For another, hydrochlorides
can be made by reaction of the organic base with an equivalent of ammonium
chloride. The stronger organic base preferentially takes the hydrogen chloride
and the ammonia gas is liberated and may exit the reaction mixture.
If
the free base of interest has some solubility in water, the hydrochloride can be
made from aqueous hydrochloric acid and the base in water. Often heating is
required to get the free base dissolved and the hydrochloride salt separates on
cooling. In aqueous solution, the
solubility of the amine hydrochloride can be decreased by the addition of
additional inorganic water-soluble chloride to increase the common chloride
ion. The addition of inorganic salts also increases the precipitation by the
salting-out effect. Excess hydrochloric acid can be used to decrease the
solubility of the desired salt so long as the pharmaceutical chloride is stable
in strong aqueous acid.
Standard
aqueous solutions of hydrochloric acid can be added directly into the base
dissolved in a water-miscible polar solvent such as methanol, ethanol, a propanol, a butanol, acetone, 2-butanone, acetonitrile, etc..
The
most powerful and widely practiced method of making a hydrochloride salt in the laboratory is to add gaseous hydrogen chloride into a diethyl ether solution of
the free base. If you think a
hydrochloride salt might not be crystalline, this technique is likely to
provide evidence one way or the other.
It is not a practical process method to make the salt but it will give
evidence whether a solid salt exists and will provide some seed crystals
for other preparative methods.
If a
solid pharmaceutical hydrochloride is formed, the next goal is to obtain it in
a satisfactory recovery. Pharmaceutical bases are typically expensive moieties
and losing material in a low recovery hydrochloride formation is
undesirable. When a solution of the hydrochloride of a pharmaceutical base has been formed but only a small
amount, or no crystals at all, precipitate, three strategies are possible:
- cool the solvent to
decrease the overall solubility in the solvent volume
- add an antisolvent which
changes the quality of the solvent system and lowers the solubility
- add an antisolvent and
then cool
As a
rule of thumb, if the recovery is 80% or more at ambient temperature, simply
cooling the solvent can be expected to give an excellent recovery. If the
recovery is 40-80% at ambient temperature cooling should be applied and then an antisolvent
judiciously added, but when the starting recovery is less than 40% an
antisolvent should be added to just the cloud point and then cooling should be
applied.
Treatment
is completely reversible. What you cool down you can rewarm so this is usually
tried first.
If
treatment 2 is used it is useful for the analysis of the results to take a
sample of the solid obtained just by cooling in order to measure the purity at
that point, then add the antisolvent to give a practical recovery and compare
the purity of the product when using an anti-solvent with the purity before that
addition.
When
the solid formation in the single solvent condition is low or none, an
anti-solvent is added to the cloud point either to a hot or ambient solution
and then controlled cooling is applied to try for crystallization.
Mixtures
of solvents are not preferred in scale-up processes because it introduces the
need for an in-process test to guarantee the proper solvent ratio.
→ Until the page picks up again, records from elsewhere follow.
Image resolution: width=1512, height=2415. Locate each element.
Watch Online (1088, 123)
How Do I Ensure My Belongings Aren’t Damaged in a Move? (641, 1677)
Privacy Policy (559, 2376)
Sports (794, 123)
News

Additionally, second crops
are more difficult to obtain from a mixed solvent without complicating your procedure. Nevertheless, situations wherein a mixed
solvent gives the best purification and recovery do occur. It is an advantage if two solvents in such a case differ
substantially in their boiling points. This allows the recovery of pure solvents from the
filtrate. It is particularly advantageous if the better solvent for the substrate is the lower boiling solvent.
Solvents
that form an azeotrope with water have the advantage that it is easier to be
sure that the crystallization is done under anhydrous conditions.